**Task to carry out**. Search the material for "will" and copy each line in which it is found.

━━━━━━━━━━━━━━━━

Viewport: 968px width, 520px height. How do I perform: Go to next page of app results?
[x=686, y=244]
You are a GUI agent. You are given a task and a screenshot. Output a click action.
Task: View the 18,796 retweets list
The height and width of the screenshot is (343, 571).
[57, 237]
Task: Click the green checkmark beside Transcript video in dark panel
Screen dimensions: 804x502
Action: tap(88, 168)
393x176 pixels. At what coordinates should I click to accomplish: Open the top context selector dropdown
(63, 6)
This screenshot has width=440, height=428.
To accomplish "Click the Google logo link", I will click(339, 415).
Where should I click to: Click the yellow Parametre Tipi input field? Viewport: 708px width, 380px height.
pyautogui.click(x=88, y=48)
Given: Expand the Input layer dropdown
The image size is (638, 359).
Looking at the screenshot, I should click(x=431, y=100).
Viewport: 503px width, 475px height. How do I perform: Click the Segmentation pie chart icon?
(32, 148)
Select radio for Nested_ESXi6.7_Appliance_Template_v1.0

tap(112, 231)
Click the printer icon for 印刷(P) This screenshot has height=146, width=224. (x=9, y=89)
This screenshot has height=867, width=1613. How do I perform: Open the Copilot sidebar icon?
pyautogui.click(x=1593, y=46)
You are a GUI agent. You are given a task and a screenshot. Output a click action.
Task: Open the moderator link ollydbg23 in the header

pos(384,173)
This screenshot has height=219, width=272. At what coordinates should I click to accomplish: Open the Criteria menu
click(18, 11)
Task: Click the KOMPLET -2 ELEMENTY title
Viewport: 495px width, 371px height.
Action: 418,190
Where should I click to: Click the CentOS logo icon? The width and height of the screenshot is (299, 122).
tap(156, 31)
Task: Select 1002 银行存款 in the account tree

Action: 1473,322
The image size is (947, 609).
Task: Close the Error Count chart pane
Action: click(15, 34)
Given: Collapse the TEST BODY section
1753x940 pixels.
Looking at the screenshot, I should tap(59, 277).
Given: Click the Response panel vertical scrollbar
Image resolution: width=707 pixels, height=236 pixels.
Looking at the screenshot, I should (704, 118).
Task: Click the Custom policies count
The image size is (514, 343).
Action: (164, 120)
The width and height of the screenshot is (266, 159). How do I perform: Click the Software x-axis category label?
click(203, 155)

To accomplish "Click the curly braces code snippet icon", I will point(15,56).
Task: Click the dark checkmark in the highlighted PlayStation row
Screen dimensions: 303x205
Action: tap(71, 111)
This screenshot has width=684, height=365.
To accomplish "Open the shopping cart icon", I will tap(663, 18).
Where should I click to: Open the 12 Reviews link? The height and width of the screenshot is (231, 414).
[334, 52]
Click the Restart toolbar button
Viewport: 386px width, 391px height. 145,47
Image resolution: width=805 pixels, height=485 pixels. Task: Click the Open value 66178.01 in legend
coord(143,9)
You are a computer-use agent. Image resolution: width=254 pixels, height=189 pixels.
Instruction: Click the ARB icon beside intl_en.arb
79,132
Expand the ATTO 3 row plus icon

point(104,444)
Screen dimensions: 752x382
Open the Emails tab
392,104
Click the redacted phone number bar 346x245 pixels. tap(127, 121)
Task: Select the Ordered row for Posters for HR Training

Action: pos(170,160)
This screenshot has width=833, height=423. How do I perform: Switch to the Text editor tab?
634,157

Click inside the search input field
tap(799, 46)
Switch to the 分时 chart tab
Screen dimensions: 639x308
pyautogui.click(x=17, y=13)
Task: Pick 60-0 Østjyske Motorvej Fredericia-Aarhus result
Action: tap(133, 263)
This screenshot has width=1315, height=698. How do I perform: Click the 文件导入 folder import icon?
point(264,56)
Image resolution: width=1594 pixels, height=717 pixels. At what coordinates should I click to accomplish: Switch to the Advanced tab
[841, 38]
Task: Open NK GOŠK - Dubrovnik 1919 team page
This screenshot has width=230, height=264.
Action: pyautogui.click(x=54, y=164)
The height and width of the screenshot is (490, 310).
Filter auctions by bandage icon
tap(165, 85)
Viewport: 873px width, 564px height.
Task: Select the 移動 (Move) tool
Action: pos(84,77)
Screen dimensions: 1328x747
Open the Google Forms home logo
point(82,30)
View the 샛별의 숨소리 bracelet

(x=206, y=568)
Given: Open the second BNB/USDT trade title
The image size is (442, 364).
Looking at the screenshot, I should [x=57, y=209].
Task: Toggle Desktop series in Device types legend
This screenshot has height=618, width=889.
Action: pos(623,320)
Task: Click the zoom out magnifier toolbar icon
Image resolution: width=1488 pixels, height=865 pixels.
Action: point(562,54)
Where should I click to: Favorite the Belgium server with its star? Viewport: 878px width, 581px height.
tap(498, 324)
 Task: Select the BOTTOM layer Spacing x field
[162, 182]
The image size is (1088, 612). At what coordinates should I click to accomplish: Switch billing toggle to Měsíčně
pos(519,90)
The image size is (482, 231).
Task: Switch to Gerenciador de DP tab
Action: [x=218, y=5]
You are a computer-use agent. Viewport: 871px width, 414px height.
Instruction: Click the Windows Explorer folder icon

━━━━━━━━━━━━━━━━

**Final answer**.
To accomplish "Click the Google logo link", I will click(339, 415).
To accomplish "Click the curly braces code snippet icon", I will point(15,56).
To accomplish "Open the shopping cart icon", I will tap(663, 18).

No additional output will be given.